The tears are finally drying — the tears of the Bush years, and the tears of awe at the sight of a black president of the United States. So what now? If we want to see how Obama will affect us all — for good or bad — we need to trace the deep structural factors that underlie United States foreign policy. A useful case study of these pressures is about to flicker on to our news pages for a moment — from the top of the world.
Bolivia is the poorest country in Latin America, and shows us in stark detail the contradictions facing a black president of the American empire.
President of Bolivia Evo Morales has a story strikingly similar to Obama’s. In 2006, he became the first indigenous president of his country — and a symbol of the potential of democracy. As recently as the 1950s, an indigenous person wasn’t even allowed to walk through the center of La Paz, where the presidential palace and city cathedral stand. They were (and are) routinely compared to monkeys and apes. Morales was born to a poor potato-farmer in the mountains, and grew up scavenging for discarded orange peel or banana skins to eat.
Before Morales, the white elite was happy to allow American companies to simply take the gas and leave the Bolivian people with short change: Just 18 percent of the royalties. In 1999, an American company, Bechtel, was handed the water supply — and water rates for the poor majority doubled.
Morales ran for election against this agenda. He said that Bolivia’s resources should be used for the benefit of millions of bitterly poor Bolivians, not a tiny number of super-rich Americans. He kept his promise. Now Bolivia keeps 82 percent of the vast gas royalties — and he has used the money to increase health spending by 300 percent, and to build the country’s first pension system. He is one of the most popular leaders in the democratic world.

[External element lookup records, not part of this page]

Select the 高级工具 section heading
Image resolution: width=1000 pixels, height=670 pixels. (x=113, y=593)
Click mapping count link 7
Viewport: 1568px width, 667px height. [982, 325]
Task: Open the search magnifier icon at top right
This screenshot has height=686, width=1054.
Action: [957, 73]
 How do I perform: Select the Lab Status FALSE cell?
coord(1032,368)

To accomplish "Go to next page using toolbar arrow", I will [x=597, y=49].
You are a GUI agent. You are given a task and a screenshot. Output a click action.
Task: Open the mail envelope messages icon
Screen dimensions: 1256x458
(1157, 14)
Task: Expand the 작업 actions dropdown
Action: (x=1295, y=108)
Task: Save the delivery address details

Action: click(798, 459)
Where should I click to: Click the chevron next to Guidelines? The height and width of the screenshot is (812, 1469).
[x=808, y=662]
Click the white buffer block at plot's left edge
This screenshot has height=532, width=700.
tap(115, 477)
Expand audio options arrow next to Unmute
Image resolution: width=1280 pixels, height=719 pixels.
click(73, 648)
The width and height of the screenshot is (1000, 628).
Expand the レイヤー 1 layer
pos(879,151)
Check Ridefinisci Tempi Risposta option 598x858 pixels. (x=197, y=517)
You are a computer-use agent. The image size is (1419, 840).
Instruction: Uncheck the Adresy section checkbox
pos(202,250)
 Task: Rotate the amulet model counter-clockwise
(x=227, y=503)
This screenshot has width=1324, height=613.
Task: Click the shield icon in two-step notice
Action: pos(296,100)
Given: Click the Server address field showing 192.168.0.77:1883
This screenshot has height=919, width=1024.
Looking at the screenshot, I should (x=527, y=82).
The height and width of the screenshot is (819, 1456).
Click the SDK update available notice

But how did the US government (and much of the media) react? George Bush fulminated that “democracy is being eroded in Bolivia”, and a recent US ambassador to the country compared Morales to Osama Bin Laden. Why? To them, you are a democrat if you give your resources to US corporations, and you are a dictator if you give them to your own people. The will of the Bolivian people is irrelevant. For these reasons, the US has been moving to trash Morales.
Enter Obama — and his paradoxes. He is obviously a person of good will and good sense, but he is operating in a system subject to many undemocratic pressures. Bolivia illustrates the tension. Which America will Obama embody? The answer is both — at first. Morales has welcomed him as “a brother”, and Obama has made it clear he wants a dialogue, rather than the abuse of the Bush years. Yet who is Obama’s Bolivia adviser? A lawyer called Greg Craig, who represents Gonzalo Sánchez de Lozada — the hard-right former president of Bolivia who imposed some of the most extreme privatizations of the 1980s, and is now wanted on charges of genocide. Craig’s legal team says Morales is (yes) leading “an offensive against democracy”.
The US is still dependent on foreign fossil fuels to keep its lights on, and US corporations still buy senators from both parties. Obama will still be swayed by those factors.
Obama also says he wants to peel back the distorting effect of corporate money on the US political system. He is already less slathered in corporate cash than any president since the 1920s. The further he pushes it back, the more breathing space democratic movements like Morales’s have to control their own resources.
But we will see. If you want to know if Obama is really altering the tectonic forces that drive American power, keep an eye on the rooftop of the world.